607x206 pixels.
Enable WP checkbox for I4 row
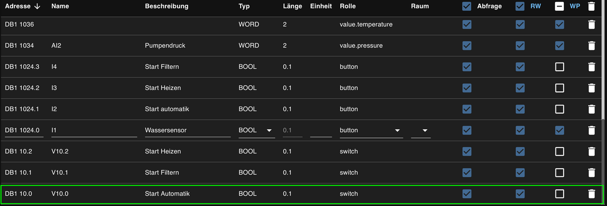click(x=559, y=67)
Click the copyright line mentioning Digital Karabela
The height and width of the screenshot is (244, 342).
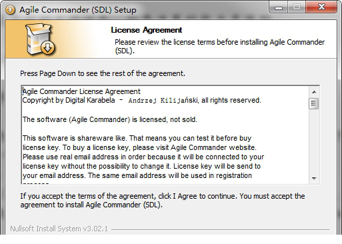point(142,100)
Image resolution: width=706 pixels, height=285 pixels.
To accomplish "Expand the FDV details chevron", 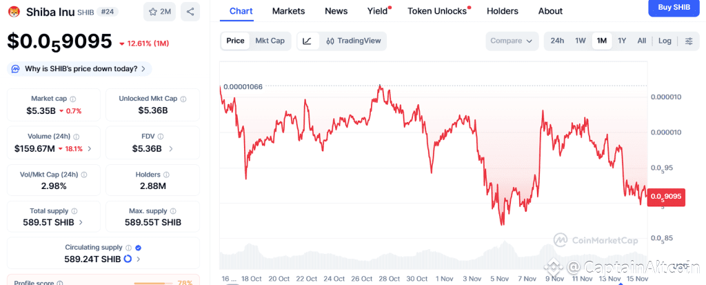I will tap(171, 148).
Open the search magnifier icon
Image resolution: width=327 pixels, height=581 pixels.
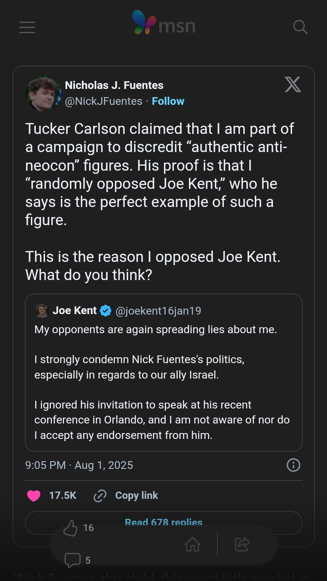(300, 27)
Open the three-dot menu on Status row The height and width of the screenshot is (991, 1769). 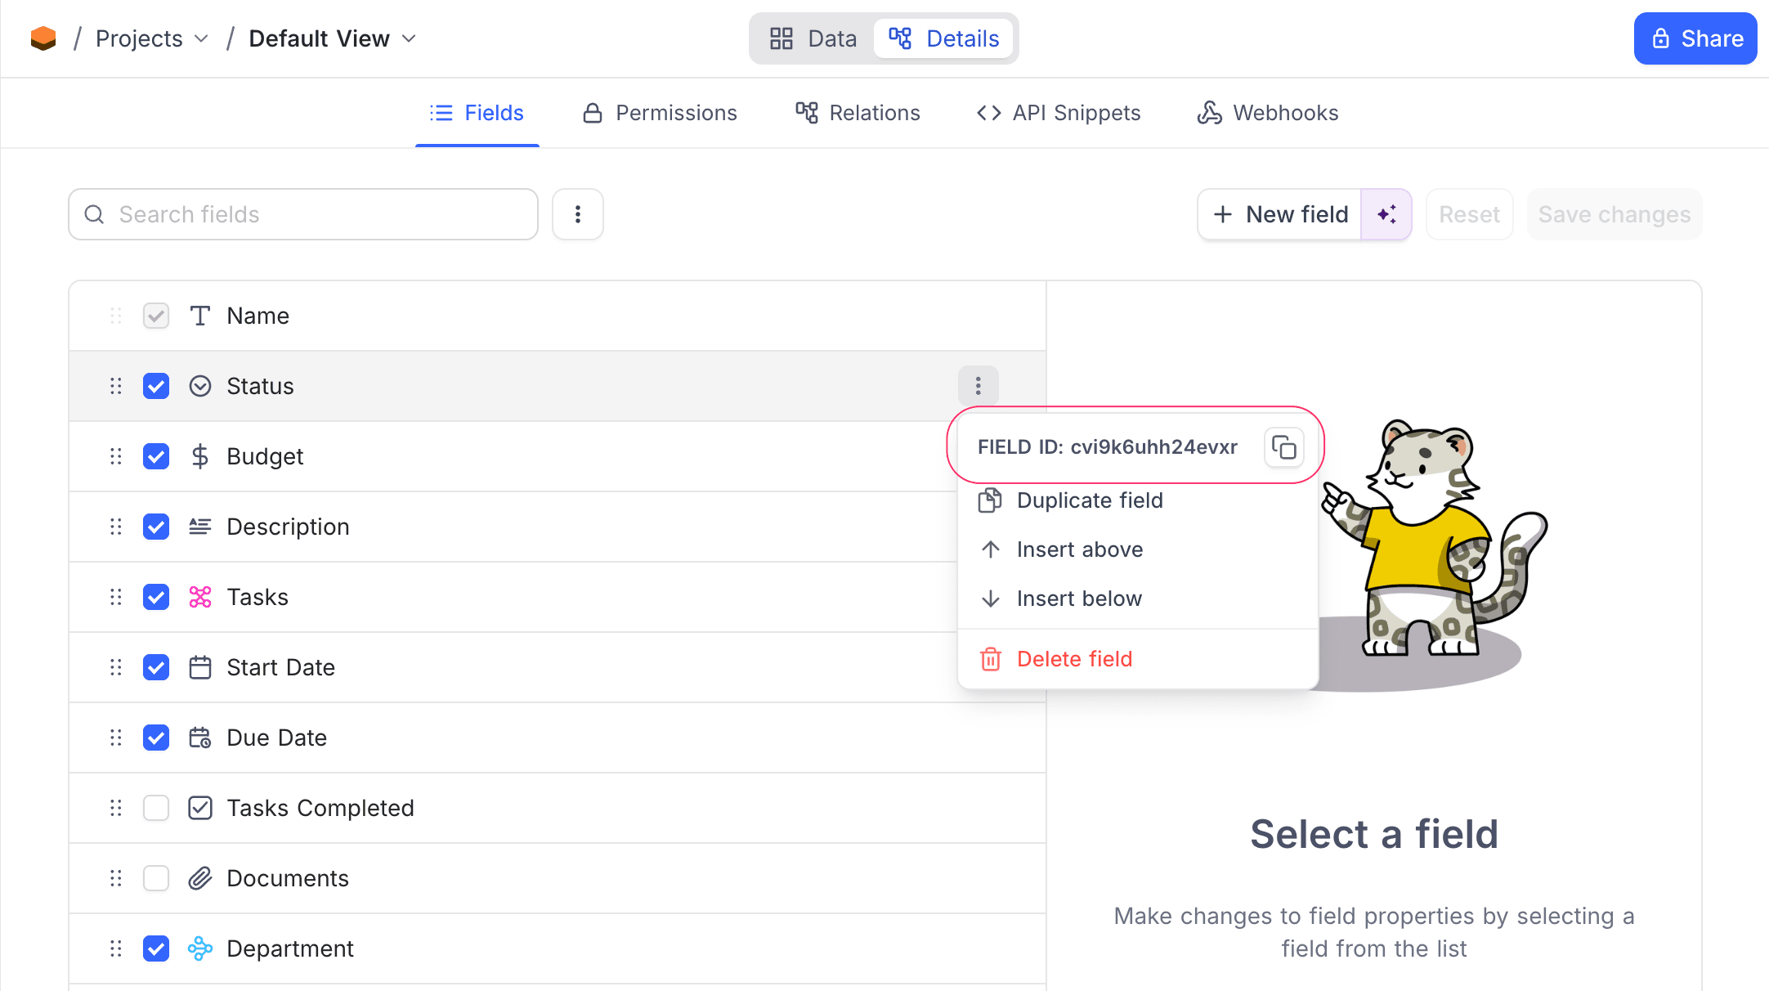[x=978, y=386]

_To do_
How many lines of the listing above contain the word "resolution"? Reply with the number alone.

_Reply to the task_
2